Task goal> In the interview text, which artist was a big inspiration during the speaker's teenage years?

Exercise text>
Growing up in Nigeria to me is a blessing, because Nigeria is a musically diverse country. I listened to a wild range of genre growing up, from jazz to classical music, to Nigerian traditional genres such as Juju music, Fuji Music, and Akpala music. During my teenage years Fela Kuti was a big inspiration to me, I would listen to a lot of Afrobeat and Highlife music. Also growing up in Nigeria, I was exposed to European and American music. I remember I use to idolize artists such as Wyclef Jean and Will.I.am.
Tech Afrique is both your label and your sound: please tell us about the sound, how it was formed and why?
Yes, Tech Afrique is an imprint I created early this year as a platform to release my projects. The tech part is basically me being an electronic music artist and producer, I believe living in this era, technology places a lot in the production of music and the way we live our lives, also I have developed a love for techno music. The Afrique part is just me staying through to my identity as an African in America. So it’s basically how I see the music I produce and my experiences and things I have been exposed to influences the sound I am creating.
And then as a label – what made you want to set up your own imprint – and what are your future plans for it?

Collected data entries:
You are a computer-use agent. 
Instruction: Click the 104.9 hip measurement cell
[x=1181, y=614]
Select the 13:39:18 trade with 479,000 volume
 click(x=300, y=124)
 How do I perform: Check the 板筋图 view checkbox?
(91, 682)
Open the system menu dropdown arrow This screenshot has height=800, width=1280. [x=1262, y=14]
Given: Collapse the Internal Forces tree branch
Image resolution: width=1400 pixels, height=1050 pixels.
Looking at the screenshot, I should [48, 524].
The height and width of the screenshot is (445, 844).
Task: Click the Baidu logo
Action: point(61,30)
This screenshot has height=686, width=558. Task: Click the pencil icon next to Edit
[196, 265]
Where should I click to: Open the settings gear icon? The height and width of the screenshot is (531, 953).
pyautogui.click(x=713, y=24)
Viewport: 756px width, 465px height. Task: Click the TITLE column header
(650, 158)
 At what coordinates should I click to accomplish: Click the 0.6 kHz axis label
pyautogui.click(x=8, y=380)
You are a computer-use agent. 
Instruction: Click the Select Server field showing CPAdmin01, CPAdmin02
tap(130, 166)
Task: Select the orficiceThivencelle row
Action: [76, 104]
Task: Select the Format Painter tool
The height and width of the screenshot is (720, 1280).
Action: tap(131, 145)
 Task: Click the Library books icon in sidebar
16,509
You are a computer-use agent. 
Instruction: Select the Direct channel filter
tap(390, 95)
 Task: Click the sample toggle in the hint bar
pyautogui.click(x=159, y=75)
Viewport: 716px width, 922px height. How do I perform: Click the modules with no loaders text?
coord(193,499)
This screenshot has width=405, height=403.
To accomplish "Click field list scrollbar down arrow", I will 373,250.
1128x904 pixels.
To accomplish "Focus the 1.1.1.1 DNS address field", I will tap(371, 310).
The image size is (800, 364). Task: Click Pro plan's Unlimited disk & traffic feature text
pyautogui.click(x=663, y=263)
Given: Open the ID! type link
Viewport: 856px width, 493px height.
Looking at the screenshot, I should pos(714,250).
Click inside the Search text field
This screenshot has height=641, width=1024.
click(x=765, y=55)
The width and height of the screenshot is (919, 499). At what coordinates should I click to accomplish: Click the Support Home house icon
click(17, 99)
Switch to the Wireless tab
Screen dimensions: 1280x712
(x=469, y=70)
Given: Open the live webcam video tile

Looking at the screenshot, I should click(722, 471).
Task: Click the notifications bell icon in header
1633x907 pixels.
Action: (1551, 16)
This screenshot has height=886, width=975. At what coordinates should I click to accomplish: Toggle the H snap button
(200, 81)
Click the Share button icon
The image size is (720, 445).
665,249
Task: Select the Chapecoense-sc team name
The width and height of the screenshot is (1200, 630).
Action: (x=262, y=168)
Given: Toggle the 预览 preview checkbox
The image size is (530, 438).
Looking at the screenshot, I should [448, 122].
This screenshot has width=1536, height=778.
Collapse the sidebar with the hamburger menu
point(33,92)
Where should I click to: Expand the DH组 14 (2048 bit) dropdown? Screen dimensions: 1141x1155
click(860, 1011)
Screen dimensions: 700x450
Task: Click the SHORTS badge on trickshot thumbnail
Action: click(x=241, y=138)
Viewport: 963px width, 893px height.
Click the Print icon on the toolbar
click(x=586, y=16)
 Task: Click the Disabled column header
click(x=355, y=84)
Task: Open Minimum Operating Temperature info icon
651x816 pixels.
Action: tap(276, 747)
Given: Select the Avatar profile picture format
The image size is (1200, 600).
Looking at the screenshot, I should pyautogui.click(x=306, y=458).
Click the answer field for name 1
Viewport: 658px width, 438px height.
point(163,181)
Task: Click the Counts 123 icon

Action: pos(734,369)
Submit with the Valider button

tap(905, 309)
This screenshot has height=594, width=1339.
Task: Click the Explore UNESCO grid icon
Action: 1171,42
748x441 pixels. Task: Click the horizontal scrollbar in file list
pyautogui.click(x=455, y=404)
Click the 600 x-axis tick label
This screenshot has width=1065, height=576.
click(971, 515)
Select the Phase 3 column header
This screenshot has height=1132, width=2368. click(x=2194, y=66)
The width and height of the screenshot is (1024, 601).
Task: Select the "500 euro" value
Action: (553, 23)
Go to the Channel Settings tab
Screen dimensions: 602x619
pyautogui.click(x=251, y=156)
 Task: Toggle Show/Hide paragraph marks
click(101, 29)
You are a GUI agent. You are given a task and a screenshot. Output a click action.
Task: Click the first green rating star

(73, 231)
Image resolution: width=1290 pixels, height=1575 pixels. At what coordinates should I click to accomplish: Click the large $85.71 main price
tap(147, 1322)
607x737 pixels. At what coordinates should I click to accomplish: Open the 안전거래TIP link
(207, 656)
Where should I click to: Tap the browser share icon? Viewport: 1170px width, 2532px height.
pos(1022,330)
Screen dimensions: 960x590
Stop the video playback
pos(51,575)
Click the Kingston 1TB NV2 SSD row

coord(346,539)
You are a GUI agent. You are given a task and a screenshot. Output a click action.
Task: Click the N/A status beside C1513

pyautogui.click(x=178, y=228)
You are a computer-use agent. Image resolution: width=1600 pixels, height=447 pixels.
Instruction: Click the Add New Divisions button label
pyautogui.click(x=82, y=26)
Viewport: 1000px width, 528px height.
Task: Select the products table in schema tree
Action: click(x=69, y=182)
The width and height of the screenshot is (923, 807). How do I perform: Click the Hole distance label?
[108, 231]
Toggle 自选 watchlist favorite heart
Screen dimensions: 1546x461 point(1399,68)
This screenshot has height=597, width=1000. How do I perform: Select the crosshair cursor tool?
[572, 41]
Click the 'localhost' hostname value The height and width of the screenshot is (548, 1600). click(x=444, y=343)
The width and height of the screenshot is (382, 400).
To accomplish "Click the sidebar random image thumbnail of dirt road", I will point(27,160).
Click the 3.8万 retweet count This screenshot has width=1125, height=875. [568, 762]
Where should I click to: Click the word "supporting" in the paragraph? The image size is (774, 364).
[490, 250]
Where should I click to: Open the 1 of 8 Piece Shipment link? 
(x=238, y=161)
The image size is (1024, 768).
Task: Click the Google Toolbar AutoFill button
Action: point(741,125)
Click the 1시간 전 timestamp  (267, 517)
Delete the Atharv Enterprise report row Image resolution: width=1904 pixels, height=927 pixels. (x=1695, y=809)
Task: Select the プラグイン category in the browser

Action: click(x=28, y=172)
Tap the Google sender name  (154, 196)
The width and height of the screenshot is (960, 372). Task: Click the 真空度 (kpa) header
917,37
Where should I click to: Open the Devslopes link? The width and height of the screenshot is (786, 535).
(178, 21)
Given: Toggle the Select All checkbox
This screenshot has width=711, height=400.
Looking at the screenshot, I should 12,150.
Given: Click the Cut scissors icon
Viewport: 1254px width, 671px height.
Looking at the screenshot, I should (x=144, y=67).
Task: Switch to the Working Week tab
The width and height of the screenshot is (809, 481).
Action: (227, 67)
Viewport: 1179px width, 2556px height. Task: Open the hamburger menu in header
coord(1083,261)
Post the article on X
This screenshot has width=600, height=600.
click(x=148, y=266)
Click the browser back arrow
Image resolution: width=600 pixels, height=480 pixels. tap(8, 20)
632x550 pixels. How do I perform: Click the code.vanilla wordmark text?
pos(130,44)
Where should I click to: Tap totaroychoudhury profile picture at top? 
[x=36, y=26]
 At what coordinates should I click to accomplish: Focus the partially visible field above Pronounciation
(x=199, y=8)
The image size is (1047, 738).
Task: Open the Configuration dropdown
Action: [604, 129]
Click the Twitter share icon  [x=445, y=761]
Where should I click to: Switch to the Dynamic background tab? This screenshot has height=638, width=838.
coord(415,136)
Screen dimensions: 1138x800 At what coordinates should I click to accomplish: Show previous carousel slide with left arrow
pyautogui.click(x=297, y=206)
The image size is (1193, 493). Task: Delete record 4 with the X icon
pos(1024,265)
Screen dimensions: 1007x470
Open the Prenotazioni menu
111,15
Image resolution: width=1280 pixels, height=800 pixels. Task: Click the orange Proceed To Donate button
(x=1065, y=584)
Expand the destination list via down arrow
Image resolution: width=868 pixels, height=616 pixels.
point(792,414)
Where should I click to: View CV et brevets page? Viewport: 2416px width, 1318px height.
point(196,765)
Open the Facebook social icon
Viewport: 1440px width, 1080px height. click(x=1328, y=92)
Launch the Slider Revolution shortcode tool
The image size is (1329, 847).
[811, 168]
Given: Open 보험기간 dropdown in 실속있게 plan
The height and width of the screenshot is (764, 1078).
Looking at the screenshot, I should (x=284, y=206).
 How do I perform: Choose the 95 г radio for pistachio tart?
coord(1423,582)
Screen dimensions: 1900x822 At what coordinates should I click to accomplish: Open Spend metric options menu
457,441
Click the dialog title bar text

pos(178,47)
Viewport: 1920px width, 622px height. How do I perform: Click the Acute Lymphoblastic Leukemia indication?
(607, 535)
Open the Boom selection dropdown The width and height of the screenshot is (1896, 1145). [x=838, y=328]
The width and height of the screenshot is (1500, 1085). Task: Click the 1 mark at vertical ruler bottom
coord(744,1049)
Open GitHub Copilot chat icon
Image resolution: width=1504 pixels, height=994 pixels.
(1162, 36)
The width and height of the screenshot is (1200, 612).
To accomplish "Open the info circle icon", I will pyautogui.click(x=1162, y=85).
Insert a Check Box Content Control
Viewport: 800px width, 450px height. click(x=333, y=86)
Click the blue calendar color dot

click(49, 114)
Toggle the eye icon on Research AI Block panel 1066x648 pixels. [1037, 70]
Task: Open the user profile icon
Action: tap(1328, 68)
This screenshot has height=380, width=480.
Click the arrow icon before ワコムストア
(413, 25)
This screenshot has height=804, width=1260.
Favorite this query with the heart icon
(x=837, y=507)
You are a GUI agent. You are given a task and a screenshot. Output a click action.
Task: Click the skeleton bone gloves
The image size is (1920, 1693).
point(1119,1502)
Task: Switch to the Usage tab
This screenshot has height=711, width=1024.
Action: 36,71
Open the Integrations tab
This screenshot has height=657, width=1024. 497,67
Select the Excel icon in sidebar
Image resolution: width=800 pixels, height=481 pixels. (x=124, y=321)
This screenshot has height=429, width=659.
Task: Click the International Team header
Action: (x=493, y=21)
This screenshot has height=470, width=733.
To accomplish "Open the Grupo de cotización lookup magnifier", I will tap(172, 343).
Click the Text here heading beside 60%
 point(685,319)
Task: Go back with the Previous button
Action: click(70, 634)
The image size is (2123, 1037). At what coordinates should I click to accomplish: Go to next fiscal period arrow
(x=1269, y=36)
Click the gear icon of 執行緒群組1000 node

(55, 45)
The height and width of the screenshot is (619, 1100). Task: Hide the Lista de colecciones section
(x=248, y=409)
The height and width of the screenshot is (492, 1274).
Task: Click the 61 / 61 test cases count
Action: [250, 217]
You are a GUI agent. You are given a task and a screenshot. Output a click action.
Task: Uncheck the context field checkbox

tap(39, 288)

Output for this task> Fela Kuti